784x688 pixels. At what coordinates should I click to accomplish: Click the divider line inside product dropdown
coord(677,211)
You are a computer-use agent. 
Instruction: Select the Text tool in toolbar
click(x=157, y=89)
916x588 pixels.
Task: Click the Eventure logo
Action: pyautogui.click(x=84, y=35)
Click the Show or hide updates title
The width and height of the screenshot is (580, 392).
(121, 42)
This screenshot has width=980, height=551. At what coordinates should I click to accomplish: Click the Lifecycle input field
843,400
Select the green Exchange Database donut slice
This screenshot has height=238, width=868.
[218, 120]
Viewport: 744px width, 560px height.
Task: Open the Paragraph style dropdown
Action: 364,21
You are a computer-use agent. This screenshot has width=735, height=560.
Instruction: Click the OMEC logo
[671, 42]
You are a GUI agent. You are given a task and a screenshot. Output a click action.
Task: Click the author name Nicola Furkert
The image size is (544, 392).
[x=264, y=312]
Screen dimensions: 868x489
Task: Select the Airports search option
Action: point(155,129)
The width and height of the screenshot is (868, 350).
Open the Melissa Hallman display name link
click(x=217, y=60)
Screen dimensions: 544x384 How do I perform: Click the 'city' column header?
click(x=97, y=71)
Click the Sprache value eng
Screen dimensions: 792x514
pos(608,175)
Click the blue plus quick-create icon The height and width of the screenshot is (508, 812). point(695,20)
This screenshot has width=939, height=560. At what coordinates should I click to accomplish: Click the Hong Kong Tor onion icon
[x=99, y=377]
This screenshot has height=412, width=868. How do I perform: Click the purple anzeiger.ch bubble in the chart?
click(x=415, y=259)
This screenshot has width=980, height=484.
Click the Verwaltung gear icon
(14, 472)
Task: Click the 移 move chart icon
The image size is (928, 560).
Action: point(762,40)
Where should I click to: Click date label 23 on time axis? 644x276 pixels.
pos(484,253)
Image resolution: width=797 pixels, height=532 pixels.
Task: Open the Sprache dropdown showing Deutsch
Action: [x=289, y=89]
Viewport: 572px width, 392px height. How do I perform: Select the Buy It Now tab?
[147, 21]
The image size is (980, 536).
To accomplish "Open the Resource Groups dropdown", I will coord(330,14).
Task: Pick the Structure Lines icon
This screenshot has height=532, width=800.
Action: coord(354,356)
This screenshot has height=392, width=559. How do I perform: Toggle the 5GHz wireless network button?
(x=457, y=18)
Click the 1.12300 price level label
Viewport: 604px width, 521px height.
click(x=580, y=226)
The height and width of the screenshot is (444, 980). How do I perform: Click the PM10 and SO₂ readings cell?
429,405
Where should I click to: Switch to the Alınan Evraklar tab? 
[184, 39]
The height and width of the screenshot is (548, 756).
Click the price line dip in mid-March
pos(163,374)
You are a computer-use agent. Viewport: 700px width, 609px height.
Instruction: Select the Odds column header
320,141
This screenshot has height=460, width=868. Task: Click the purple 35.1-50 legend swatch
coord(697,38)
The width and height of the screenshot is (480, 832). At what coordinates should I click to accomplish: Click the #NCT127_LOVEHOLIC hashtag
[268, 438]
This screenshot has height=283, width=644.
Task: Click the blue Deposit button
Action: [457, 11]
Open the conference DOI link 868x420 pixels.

━━━━

Filter the entries down to the lines that hold "computer". Copy those lines.

You are a computer-use agent. 
You are a computer-use agent. This screenshot has width=735, height=560.
You are a computer-use agent. Viewport: 700px width, 609px height.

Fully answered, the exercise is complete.